Gardening is great therapy for me. Lately, I have been doing a lot of gardening. It has been months since I’ve been without work, and it has not been from lack of trying. I have been doing networking, social media, webinars, changing resumes, sending out resumes, filling out online applications, on and on. I have pushed myself to think outside the box, to interact more, to reach out to people I have not seen or spoken to in weeks, months, years, even decades! As for my perspective, I remain positive though. This is not my first time at this rodeo! Good things will come. That is for sure. And when I stretch myself beyond what I think is within my own possibilities, I discover powerful thoughts and revelations that ground me and uplift me all at once.
As I said, gardening is great therapy. Sometimes, when the stress of it all gets too great, I step outside into my ever-so-forgiving-garden, and I commune with nature. This morning was no exception. It just so happened that while I was out there this morning, digging up dirt to plant a flower called the Desert Rose, my mind wandered off.
Many thoughts go through my head while I focused on my task at hand. I sat there, looking at my hands as I dug into the dirt. I was digging a space big enough for me to finally put this Desert Rose in a permanent home. To be honest it had been sitting in the container I had bought it in for months, till the roots pushed through into the earth below. My hands! Again I was staring at my dirty hands. They were totally covered in dirt. No gardening gloves here! I thought to myself, “these hands… these hands are the same hands that prepare food, that touch my face, that has fed a child…” These same dirty hands which I sat staring at so intently.
The symbolism behind these thoughts was not lost to me at that very moment. What makes it possible to do all that with these same hands?? The answer… the ability to clean them, change them, and do something else with them. It is that power of knowing that it is possible to make a change, that I started to reflect upon while sitting there with said plant in hand. We may be “in the dirt” so to speak, but it does not mean that we cannot change to do something “cleaner”. With these hands, with all hands for that matter, we guide and direct yet we can destroy; we help yet we can harm. And we can and do flow easily between two opposing situations. Powerful perspective, isn’t it?
I always share with friends, and in recent years particularly with my staff and team about how powerful and interesting perspective can be. If we all took a moment to see something from someone else’s perspective, in essence, walk a mile in someone else’s shoes, we would be less likely to hurt, harm, judge and criticize. “I just want you to understand me!” And this understanding is an expectation that we all want from others. Now we all have our moments when we lose perspective. I am no exception here! Those moments when the very understanding that we want we have not given. But I am happy that I have people in my life who will remind me to refocus and consider that there is always another way to look at things.

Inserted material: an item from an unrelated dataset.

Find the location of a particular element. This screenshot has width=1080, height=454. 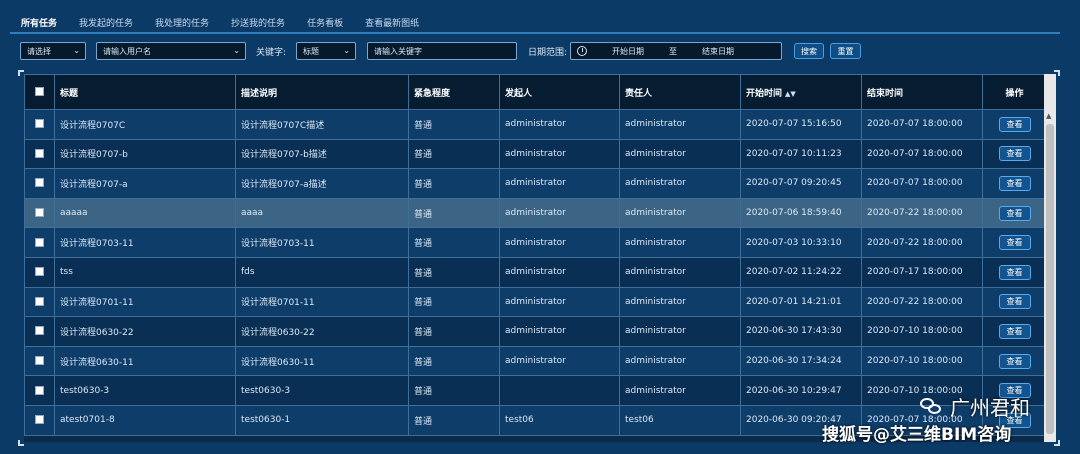

cell-title: atest0701-8 is located at coordinates (145, 420).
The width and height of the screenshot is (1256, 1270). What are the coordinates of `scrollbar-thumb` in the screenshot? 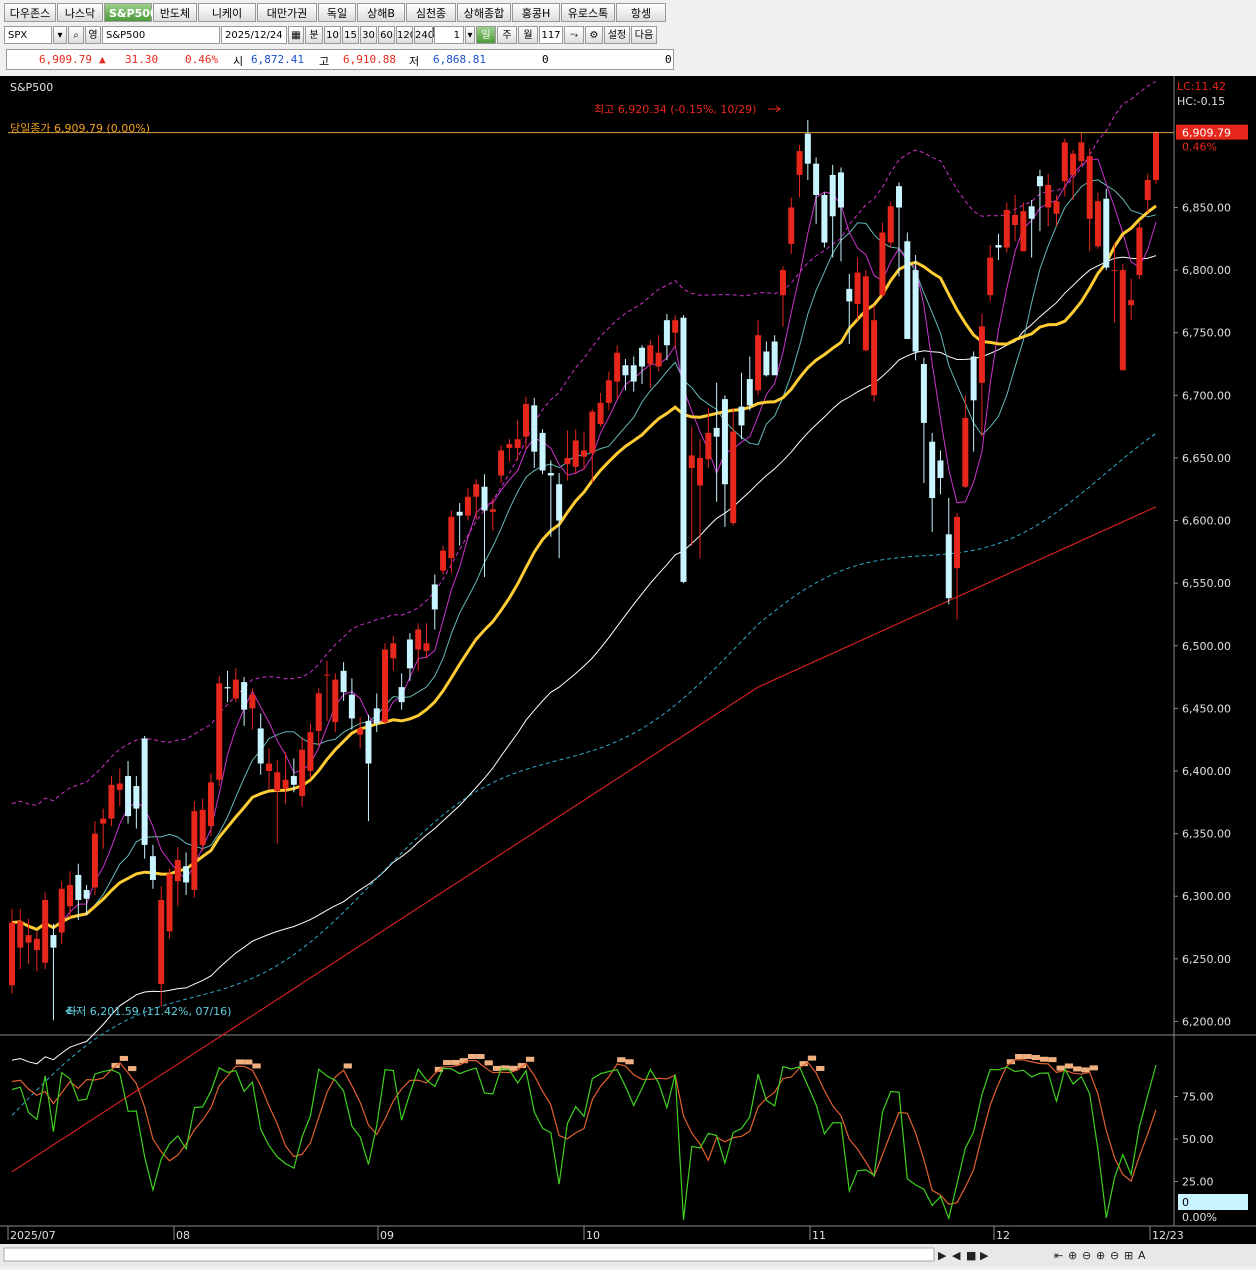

“I just want you to understand me!” Who hasn’t said that! This understanding is an expectation that we all want from everyone. Now there are those moments when we lose our perspective. I am no exception here! Those moments when the very understanding that we want, we have not given. But I am fortunate that I have people in my life who will and do remind me to refocus, breathe and consider that there are always other ways to look at things.
I focused my thoughts back to my hands. Why did that thought about perspective come to me? What was the universe trying to tell me? Was I experiencing the power of knowing? Knowing or actually acknowledging a fact or truth and accepting it. Indeed, it was! With my career, I have the power to change myself, my purpose, my vision. I can wash “the dirt” off from one career and move on to something else. Right then, I felt like I was making peace with one chapter of my life and preparing to begin a new one.
We often ask for signs, messages, guidance of some sort to help us navigate through our lives. The problem is, that sometimes we don’t pay attention to the signs, messages and guidance that we are provided. Often they arrive and sit quietly next to us waiting to be acknowledged. We step over, around and on top of them, refusing to see them, face them, accept them. I find a lot of answers in my garden now. It is my meditation, my moments of reflection, my sanctuary, my connection to self and to the universe. So while digging in the dirt I realized that a change was coming, a new perspective that I would need to embrace. I was ready, just like the Desert Rose would be about its new place in my garden.